If only one-fifth of Americans think it’s safe to go back out into public by the end of the month, that’s not going to kickstart the economy:
As the coronavirus spreads across the country, Americans are curbing their expectations about when it will be safe for gatherings of 10 or more people, with about 2 in 3 adults now saying it will not be until July or later before those events can happen, according to a Washington Post-University of Maryland poll.

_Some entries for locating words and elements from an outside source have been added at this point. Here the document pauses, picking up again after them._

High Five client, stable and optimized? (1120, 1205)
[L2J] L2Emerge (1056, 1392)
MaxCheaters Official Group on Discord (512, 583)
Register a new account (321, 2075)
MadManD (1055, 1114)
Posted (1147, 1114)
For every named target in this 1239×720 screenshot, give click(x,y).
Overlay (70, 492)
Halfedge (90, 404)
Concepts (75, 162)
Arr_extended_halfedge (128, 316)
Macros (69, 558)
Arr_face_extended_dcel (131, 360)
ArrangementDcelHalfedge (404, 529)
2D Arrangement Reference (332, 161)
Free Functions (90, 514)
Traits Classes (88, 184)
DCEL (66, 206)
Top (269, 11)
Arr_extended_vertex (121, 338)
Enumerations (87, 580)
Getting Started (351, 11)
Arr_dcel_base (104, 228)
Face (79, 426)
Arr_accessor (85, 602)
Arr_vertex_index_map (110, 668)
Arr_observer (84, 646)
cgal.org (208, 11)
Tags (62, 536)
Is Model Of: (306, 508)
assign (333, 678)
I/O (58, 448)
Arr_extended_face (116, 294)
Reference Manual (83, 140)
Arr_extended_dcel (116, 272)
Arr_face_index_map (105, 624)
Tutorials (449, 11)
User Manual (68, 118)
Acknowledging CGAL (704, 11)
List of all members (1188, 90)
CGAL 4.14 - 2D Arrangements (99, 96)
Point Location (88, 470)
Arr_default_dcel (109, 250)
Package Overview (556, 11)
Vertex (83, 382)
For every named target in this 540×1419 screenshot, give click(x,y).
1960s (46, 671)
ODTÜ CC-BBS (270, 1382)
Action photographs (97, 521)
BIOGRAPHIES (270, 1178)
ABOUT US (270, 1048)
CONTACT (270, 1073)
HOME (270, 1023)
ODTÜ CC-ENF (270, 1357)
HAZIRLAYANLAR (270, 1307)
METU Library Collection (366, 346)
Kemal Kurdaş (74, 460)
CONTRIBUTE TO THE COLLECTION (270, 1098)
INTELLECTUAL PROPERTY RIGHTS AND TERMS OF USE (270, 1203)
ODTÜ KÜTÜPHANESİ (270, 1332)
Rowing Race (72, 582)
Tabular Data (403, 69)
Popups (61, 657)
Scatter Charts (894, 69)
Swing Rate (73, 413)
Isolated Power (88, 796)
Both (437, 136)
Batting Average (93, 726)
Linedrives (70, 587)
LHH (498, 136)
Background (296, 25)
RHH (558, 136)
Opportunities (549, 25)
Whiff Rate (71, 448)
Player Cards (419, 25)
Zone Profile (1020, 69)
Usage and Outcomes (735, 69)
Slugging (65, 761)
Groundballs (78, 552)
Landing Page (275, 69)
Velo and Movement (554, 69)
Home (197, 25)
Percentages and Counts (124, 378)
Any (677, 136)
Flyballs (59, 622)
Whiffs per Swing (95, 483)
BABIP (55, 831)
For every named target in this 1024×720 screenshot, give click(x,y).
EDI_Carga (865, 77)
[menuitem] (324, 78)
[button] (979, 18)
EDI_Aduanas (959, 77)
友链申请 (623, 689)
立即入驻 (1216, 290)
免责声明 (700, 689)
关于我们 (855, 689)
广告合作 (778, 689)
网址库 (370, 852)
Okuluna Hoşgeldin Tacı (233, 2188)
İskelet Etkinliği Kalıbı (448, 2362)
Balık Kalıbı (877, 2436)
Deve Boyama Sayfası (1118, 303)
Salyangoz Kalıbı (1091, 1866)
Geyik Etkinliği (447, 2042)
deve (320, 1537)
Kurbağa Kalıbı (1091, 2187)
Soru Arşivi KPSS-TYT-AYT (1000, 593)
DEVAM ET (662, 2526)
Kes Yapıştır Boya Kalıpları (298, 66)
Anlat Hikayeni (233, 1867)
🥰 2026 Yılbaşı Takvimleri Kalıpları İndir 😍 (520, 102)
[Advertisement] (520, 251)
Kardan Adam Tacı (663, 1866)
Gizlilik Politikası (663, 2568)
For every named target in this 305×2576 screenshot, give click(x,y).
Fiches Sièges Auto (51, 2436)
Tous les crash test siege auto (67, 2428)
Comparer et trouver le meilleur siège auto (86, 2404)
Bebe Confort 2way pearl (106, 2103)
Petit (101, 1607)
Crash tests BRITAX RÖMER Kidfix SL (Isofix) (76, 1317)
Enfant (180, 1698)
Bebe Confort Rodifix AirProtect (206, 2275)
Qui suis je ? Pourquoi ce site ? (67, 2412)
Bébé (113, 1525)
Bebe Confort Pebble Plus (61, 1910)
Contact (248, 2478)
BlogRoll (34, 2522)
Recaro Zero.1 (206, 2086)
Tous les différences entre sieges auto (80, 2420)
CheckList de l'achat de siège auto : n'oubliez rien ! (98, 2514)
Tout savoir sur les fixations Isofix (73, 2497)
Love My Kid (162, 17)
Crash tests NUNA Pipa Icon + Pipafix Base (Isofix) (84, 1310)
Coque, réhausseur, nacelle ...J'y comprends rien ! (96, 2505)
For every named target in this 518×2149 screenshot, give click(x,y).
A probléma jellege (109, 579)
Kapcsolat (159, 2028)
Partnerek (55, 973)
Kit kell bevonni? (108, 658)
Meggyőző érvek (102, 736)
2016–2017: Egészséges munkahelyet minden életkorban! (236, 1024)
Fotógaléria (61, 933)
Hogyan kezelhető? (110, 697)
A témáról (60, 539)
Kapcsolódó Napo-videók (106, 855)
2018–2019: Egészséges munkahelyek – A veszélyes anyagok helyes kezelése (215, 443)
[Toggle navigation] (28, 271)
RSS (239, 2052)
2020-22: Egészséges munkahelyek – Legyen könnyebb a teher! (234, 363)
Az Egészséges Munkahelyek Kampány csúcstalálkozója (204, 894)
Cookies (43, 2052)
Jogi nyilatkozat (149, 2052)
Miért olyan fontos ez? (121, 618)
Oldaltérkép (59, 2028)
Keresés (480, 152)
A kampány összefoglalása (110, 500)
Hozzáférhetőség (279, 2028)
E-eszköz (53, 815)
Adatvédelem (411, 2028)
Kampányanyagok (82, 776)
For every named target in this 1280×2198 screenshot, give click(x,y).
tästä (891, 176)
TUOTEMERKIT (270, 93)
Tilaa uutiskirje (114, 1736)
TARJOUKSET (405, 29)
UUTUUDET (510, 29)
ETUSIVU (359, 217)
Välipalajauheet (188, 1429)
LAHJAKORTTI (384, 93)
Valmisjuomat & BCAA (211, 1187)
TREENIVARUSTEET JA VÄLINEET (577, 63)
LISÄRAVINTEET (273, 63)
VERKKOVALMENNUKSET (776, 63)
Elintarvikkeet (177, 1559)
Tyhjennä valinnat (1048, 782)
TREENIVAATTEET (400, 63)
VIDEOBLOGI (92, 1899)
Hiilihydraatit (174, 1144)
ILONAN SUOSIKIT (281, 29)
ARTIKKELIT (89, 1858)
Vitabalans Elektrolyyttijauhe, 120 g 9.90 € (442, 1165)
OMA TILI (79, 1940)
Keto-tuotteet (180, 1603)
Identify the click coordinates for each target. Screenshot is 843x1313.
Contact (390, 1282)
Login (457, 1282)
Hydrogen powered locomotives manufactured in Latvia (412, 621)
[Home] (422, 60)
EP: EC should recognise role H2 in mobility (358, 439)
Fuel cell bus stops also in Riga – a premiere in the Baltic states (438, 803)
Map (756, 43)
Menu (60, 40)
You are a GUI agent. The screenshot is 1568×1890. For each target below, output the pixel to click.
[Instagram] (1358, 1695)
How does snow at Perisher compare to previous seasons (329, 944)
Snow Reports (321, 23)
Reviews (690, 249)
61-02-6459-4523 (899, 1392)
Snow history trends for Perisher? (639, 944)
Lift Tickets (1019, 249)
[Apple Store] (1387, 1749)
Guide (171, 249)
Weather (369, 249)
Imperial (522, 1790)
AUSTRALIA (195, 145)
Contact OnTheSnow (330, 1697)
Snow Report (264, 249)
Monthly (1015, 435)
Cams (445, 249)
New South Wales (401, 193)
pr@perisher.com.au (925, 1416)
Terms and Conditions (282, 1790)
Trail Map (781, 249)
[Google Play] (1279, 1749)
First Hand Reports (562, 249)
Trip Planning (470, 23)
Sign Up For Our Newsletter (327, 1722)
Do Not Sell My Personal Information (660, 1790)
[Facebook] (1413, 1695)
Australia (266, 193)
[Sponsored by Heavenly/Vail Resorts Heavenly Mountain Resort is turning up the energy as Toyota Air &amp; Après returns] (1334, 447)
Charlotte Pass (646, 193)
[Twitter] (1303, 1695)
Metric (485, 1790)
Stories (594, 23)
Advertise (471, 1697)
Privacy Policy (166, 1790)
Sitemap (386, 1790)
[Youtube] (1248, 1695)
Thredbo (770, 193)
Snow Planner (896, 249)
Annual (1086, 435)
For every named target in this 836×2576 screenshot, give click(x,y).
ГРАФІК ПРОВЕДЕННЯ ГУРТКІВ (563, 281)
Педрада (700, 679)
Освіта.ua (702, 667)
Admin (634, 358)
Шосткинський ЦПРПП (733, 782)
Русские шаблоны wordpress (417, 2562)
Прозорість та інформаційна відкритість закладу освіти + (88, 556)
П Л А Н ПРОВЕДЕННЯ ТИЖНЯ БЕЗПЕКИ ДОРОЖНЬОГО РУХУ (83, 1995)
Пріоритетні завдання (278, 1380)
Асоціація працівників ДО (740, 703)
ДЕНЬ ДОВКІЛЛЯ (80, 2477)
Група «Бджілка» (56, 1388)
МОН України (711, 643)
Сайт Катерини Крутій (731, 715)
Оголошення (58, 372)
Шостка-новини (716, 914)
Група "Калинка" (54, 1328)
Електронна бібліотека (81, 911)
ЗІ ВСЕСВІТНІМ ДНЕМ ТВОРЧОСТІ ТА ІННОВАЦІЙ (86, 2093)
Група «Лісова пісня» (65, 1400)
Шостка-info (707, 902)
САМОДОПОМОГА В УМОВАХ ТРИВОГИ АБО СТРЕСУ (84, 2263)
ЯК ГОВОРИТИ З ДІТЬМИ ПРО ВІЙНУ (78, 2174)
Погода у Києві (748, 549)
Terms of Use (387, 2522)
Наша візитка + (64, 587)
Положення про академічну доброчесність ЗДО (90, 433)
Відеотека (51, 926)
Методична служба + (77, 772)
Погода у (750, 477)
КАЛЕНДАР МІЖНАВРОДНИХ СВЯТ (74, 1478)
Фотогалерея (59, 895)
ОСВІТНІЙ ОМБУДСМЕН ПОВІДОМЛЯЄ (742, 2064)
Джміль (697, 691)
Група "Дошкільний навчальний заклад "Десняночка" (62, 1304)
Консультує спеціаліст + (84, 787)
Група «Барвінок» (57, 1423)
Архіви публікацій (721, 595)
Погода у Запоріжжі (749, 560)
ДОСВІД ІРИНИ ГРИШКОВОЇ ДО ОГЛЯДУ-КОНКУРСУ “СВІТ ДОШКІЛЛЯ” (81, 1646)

The findings provide more evidence that Americans remain worried about the threat of the virus and cautious about efforts to lift stay-at-home restrictions and to reopen businesses, even as many governors have begun to move in that direction. In the face of plans in many states to gradually ease those limitations, significant majorities of Americans continue to emphasize the need for social distancing and other safety measures.
Fully half of all Americans say in the poll that they think it will not be safe for gatherings of 10 or more until midsummer, including nearly one-quarter who say it will not be safe until 2021 or later. Just about 1 in 5 say they believe such gatherings are safe now or will be by the end of this month.